I will be spending more time at InformeDesign. Thanks Marc for sharing this resource. 

 

I Wondered When I’d See This

Since its inception in February 2007, Designing Better Libraries has pretty much been a lone voice in the library blogosphere – or the profession itself - when it comes to discussing design thinking – and pretty much anything about design in any sense other than what it has traditionally been for librarians – designing buildings and interiors. As DBL readers know, our treatment of design explores it as a creative mental process that can be used to create better libraries and better user experiences for those who use libraries.

But I didn’t think that it would remain this way for long. There are more than a few ways to discover design, and I knew eventually I’d see someone else writing about it as well. That can be a good thing. Discussions of design is not the sole privilege of DBL, and it can certainly be helpful to have others sharing these ideas. So I was interested to come across an essay in Library Journal’s NetGen column that said “If we are going to look beyond librarianship for a professional model, we owe it to ourselves to study a discipline more akin to ours: design.” I think that’s just one theme we’ve been promoting here at DBL. In his essay “All Work and No Play” Terrence Fitzgerald advocates that what librarians can learn from designers is the value of play. He says that “Designers are taught to approach every problem with a sense of play.” I suppose there is some truth to that. If you’ve ever seen the Nightline segment called “The Deep Dive” you can see that there is a playful spirit at IDEO. There, toys litter the workspace.

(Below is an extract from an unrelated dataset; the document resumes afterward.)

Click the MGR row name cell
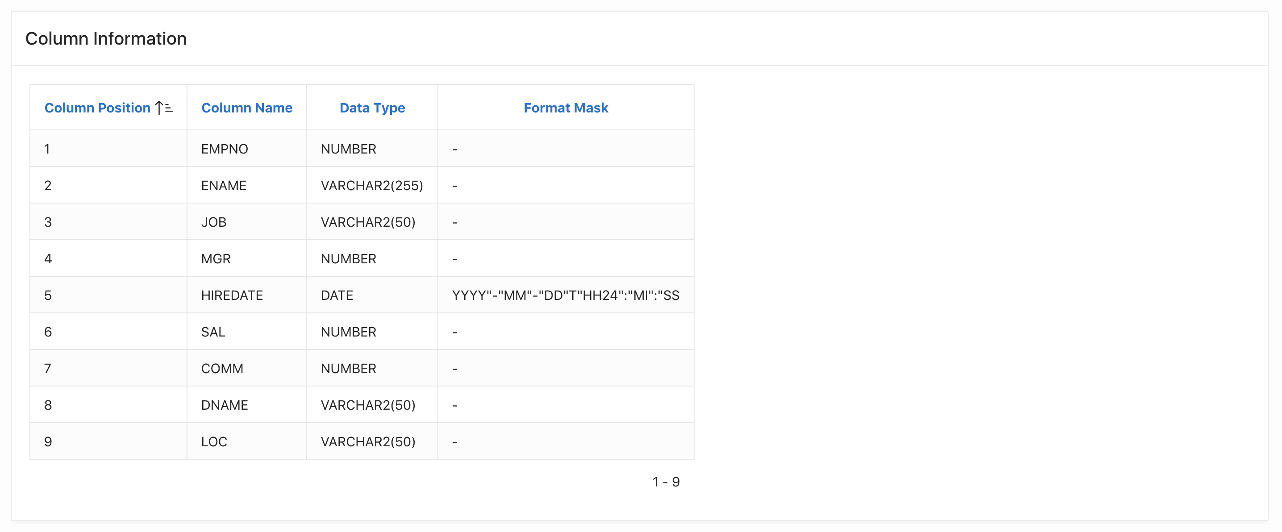 (216, 259)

While I agree that librarians do design things, such as instructional products, I would argue that there’s more to emulating the design profession than simply being playful. When I watch “The Deep Dive” I see some designers who are quite serious and even a bit competitive. I’m not suggesting that Fitzgerald’s take on the design profession is shallow. It may be that in the short essay he needed to dwell on just one element of the design approach, and thought that encouraging librarians to be more playful would be the best message to share about design work that would make for a sticky message. I certainly agree that we can potentially accomplish more through creativity and play, than simply following the “business as usual” methods that have been in use for…well, too long.

More Evidence That Design And Business Are Blending

I recall seeing a few BusinessWeek articles in the past about design education, but now BusinessWeek has rolled out a great special report  all about design schools, including a ranking of the world’s top design schools. It’s got articles about the schools, about the designers and about the companies that are incorporating more design thinking and practice into their business. I think my favorite read is the article “The Cross-Discipline Design Imperative.” It speaks more directly about design thinking than just about any other article in the special report. From the article:

The word “design” has different meanings in these different schools, and as these meanings intersect, design becomes bigger, something that sits well above vocational skills and techniques. Design is a set of principles and ways of thinking that help us to manage and create in the material world. It values creativity as much as analysis. It is a way of seeing and painting a new, bigger picture…Now business schools and other interdisciplinary graduate programs are entering the fray under the banner of “:design thinking.” They have recognized that the creative principles found in design can be used to develop new solutions for business—and they see this as the next cutting edge…There is a tremendous demand for design thinkers today. In industry and in consulting, those who can marry creative right-brain thinking and analytical left-brain thinking are at a premium. That’s because innovation often happens not in the center of a discipline but in the space between disciplines, and right now a lot of new value is being found at the intersection of design and business.

So grab the issue off your library shelf or take a look at what’s available online. There’s some pretty good reading here.